● TEXTAUSZUG
--------------------------------

Ich werde nicht auf jede einzelne Geschichte eingehen, weil man detaillierte Informationen dazu gut auf- und überarbeitet im Internet, zum Beispiel bei Wikipedia finden kann. Es werden nur gewisse Fragmente von mir angesprochen.

Nachdem ich die ersten drei Geschichten gelesen hatte, die wie schon erwähnt sehr facettenreich und unterschiedlich sind, fragte ich mich, warum das Buch den Untertitel 'Ein Roman in neun Geschichten' trägt. Zunächst ergab sich kein Zusammenhang und es schien sich um eine Kurzgeschichtensammlung zu halten. Mit jeder weiteren Erzählung wuchsen aber die Verflechtungen und zum Schluss hin empfand ich das Netz, das gesponnen worden war, als fast genial. Viele der Fragen, die man sich im Verlauf stellte, wurden in den späteren Geschichten aufgeklärt. Warum zum Beispiel, kommuniziert der Schriftsteller in der dritten Erzählung "Rosalie geht sterben" mit der Protagonistin und warum zweifelt diese an seiner Existenz? Viele der Fragen werden beantwortet, wenn man erst einmal versteht, dass zwei der Geschichten von einem der Hauptprotagonisten des Buches, dem Schriftsteller Leo Richter, geschrieben sind. Das erklärt die Eigenarten der dritten Geschichte, die einen zunächst fragend im Raum stehen lässt.

--------------------------------

● VORLIEGENDE DATEN

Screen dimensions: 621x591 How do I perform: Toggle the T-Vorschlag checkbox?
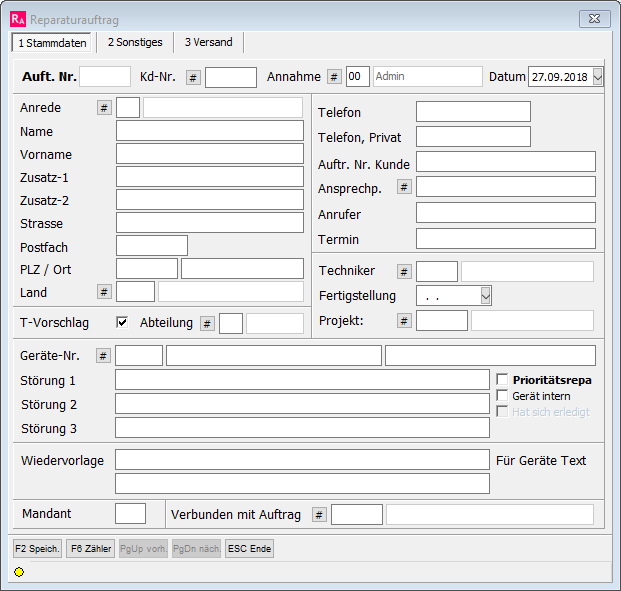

--------------------------------

● ARBEITSAUFTRAG
Entnehmen Sie der Buchbesprechung wortgetreu den Abschnitt von „Ich werde nicht“ bis einschließlich „von mir angesprochen.“.

● ERGEBNIS
Ich werde nicht auf jede einzelne Geschichte eingehen, weil man detaillierte Informationen dazu gut auf- und überarbeitet im Internet, zum Beispiel bei Wikipedia finden kann. Es werden nur gewisse Fragmente von mir angesprochen.